Little Pig (2004), presented as her MFA thesis exhibition at Hunter College, consisted of a life-size, realistic pig made from bubblegum that the artist chewed obsessively, carved into sections and presented on a butcher block the size of a single bed. Documentary photographs reveal the Martin’s fidelity to the anatomical structure of the animal, right down to its skeleton. The presentation of the entire animal itself (as opposed to pre-packaged cuts one would find at a butcher shop), as well as the plainly laborious process undertaken by the artist, underscore the artificiality of how consumers are normally presented meat. A more recent work, titled Father (2005), furthers these themes. To make the sculpture, Martin made a cast of her father then re-created his form, to scale, by displaying pre-packaged cuts of “meat” (again made of chewed gum) in a specially constructed commercial refrigerator. Here, Martin’s father, a farmer, is connected viscerally to the end of the production process his work facilitates. Each shrink-wrapped “cut” was for sale individually; purchasing one literally diminished his body.

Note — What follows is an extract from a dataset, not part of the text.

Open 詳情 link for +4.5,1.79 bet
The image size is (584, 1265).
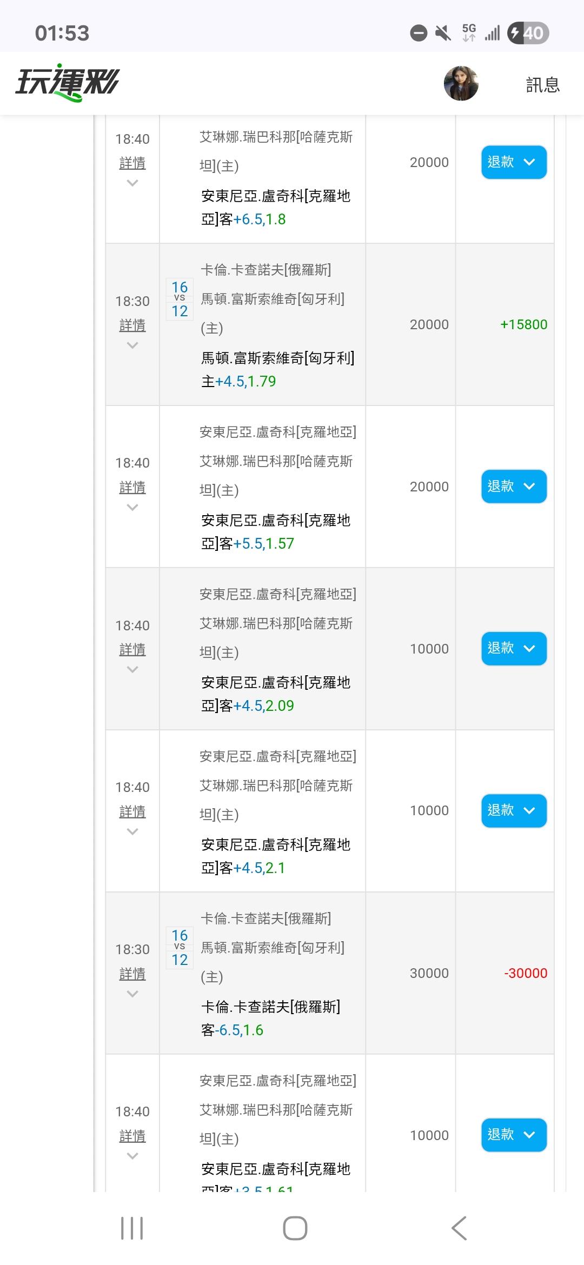[132, 325]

Martin presents three artworks for Wanås; two interrelated sculptures and one performance. Dining Room, located in the woods, is the skeletal outline of a dining room, replete with table, chairs, windows, a door – all rendered in unadorned wood – and a fireplace, made of brick. For the sculpture Ashes to Ashes, this outdoor, incomplete room was the site of two elaborate feasts – an American Thanksgiving prepared by the Martin family, followed by a Swedish Christmas prepared by the Wachtmeister family. These meals, exactly the type in which attitudes and behaviors are most minutely scripted, were photographically documented and then burned in the fireplace. By consigning them to the same process by which human bodies are cremated, the ghostly evocation of the room will serve as cipher not only for viewers’ personal memories and associations, but also for the traces of this unseen process. Martin gathered the ashes and placed them in two separate urns engraved with the meals’ contents, which will be presented in the Stable next to the photographs, further memorializing her act.

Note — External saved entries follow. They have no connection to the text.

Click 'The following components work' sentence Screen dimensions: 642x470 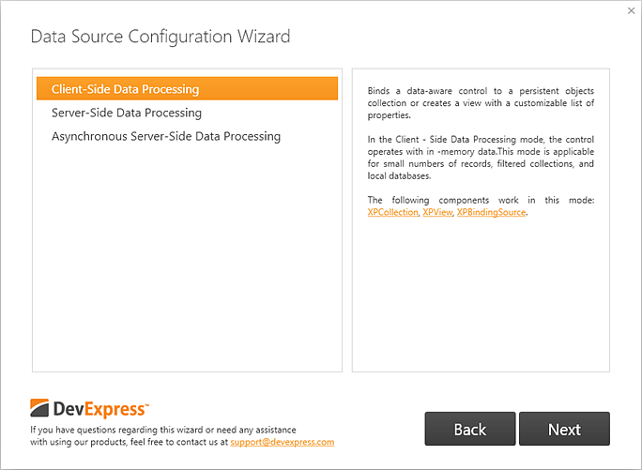coord(481,200)
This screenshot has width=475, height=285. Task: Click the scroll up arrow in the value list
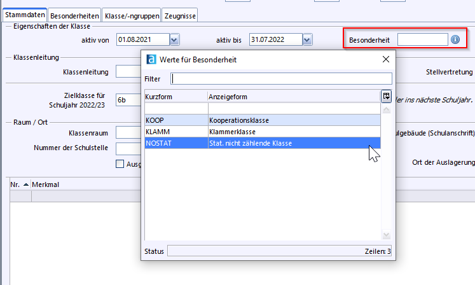pos(385,109)
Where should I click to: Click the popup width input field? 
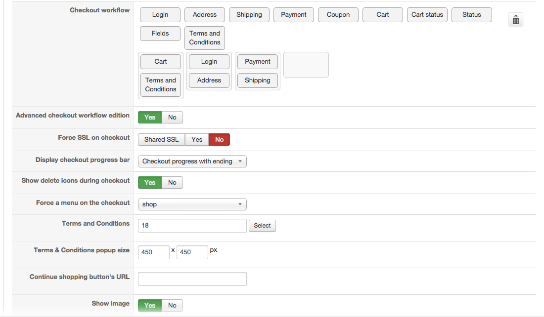pos(154,252)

During the opening, Martin literally disappeared into the Wanås landscape. For several weeks, she nurtured lilies of the valley in her bedroom with a combination of spit, blood, and urine from her own body, incubating the seeds and budding flowers in the warmth of her mouth for several hours each day. In the performance Embedded (2006), Martin continued this process in public by inserting her body, dressed in combat gear printed with a camouflage pattern mimicking the grounds at Wanås, into a shallow ditch. These flowers, typically given to those grieving the loss of a loved one, resonate with the “death” that took place in Dining Room, and their growth allegorizes the potential for regeneration inherent in all loss. Together these works memorably fuse Martin’s interests with a broader inquiry into social customs and the relationship between life and death.